Mehr Schüler/innen im Schulversuch als gedacht
„Wie das laufen wird, weiß niemand“, sagte Uli Sckerl dazu am Dienstagabend. Es sei ein offener Prozess. Allerdings seien die Schulen im Schulamtsbezirk Mannheim besonders gut auf die Gesetzesänderung eingestellt, die im Schulversuch „Bildung junger Menschen mit Behinderung“ seit dem Schuljahr 2010/11 in den Bezirken Mannheim, Stuttgart, Freiburg, Konstanz und Biberach erprobt wird. In Mannheim gebe es derzeit an 44 Schulen inklusiven Unterricht. In Heidelberg an zehn und vier im Rhein-Neckar-Kreis.

Uli Sckerl: „Inklusion ist eine gesamtgesellschaftliche Aufgabe.“
3.300 Schüler/innen in Baden-Württemberg nehmen teil, sagte Herr Sckerl: „Das sind deutlich mehr als wir am Anfang gedacht hatten.“ Rund ein Viertel der betroffenen Kinder. In dieser Zahl sind auch die Schüler/innen eingerechnet, die in sogenannten „Außenklassen“ an allgemeinen Schulen unterrichtet werden. Die anderen werden „zieldifferent“ und „gruppenbezogen“ unterrichtet – also mit einem anderen Bildungsziel als die Schüler ohne Behinderung und in einer Gruppe, wo sie von einem Sonderschullehrer zusätzlich betreut werden. Dadurch sollen die Kinder Kontakte zueinander bekommen.
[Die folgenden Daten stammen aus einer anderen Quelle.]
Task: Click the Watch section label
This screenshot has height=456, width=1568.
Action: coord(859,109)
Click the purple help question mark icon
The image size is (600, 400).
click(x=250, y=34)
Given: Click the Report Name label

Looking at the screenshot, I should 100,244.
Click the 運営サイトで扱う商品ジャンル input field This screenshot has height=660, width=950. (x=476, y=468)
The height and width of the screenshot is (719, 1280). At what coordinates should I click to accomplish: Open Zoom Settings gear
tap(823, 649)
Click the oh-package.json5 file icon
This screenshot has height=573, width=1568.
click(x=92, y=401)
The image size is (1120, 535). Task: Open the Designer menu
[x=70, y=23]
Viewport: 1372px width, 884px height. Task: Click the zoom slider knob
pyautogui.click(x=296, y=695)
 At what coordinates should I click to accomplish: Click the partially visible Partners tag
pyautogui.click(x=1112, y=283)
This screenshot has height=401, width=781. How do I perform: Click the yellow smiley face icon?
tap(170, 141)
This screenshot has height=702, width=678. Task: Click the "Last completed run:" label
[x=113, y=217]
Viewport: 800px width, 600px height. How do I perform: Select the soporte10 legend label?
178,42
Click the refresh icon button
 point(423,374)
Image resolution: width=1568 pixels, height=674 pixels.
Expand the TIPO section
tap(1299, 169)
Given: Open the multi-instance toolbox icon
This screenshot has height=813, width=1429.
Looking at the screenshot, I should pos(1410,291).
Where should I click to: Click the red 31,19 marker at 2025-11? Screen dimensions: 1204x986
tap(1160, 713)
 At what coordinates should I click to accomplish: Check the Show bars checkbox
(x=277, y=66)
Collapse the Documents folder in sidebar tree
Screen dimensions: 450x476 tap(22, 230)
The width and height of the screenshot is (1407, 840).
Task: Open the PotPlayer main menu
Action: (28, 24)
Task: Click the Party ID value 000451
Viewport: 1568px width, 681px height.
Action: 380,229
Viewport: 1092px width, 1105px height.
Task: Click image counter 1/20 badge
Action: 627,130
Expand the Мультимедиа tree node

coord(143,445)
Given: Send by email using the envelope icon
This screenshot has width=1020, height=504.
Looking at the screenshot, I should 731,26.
Doch was nach einem Schritt in Richtung gesellschaftlicher Inklusion und Teilhabe aussieht, bereitet manchen Eltern Bauchschmerzen: “
Mich stört an dieser Diskussion, dass körperbehinderte Kinder auf Rollstühle reduziert werden.
sagte Dr. Stefan Stötzel, Elternbeiratsvorsitzender der Martinsschule und Vorsitzender des Arbeitskreises Sonderschulen Rhein-Neckar e.V. Auch verhaltensauffällige Kinder oder Kinder mit einer geistigen Behinderung würden bei der Diskussion vergessen.
Je nach Behinderung bräuchten die Kinder unterschiedliche Angebote: Manche bräuchten medizinische Hilfe. Also einen Krankenpfleger oder eine Krankenpflegerin, die einem dystonischen Kind beispielsweise Schmerzmittel verabreichen dürfen. Andere Kinder benötigen Angebote zur Bewegungsförderung. Auch dazu benötige man Fachkräfte, die schon jetzt selten seien, sagte Dr. Stötzel. Eine Lehrerin der Ladenburger Astrid-Lindgren-Schule berichtete von einer Schülerin, für die eigens ein Wickelraum geschaffen worden war: „Sie kommt jeden Morgen mit ihrem Rollstuhl in die Klasse und strahlt wie die Sonne“, sagte sie.

Arnulf Amberg: „Sonderschulen und inklusive Beschulung sind als gleichwertig zu sehen.“
Die Kosten für solche Umbauten könne das Land nicht tragen, sagte Herr Sckerl. Die Ressourcen seien derzeit gebunden durch den bereits bestehenden Sonderbedarf für Inklusion sowie für die Vorbereitungsklassen für Flüchtlingskinder, sagte er.
Inklusion sei außerdem eine gesamtgesellschaftliche Aufgabe. Um die Kommunen mit der Aufgabe nicht allein zu lassen, suche man derzeit nach Finanzierungsmöglichkeiten, um einen Fonds dafür einrichten, ähnlich dem Sonderprogramm zur Unterbringung von Flüchtlingen. Ein Sparmodell dürfe das Projekt aber nicht werden.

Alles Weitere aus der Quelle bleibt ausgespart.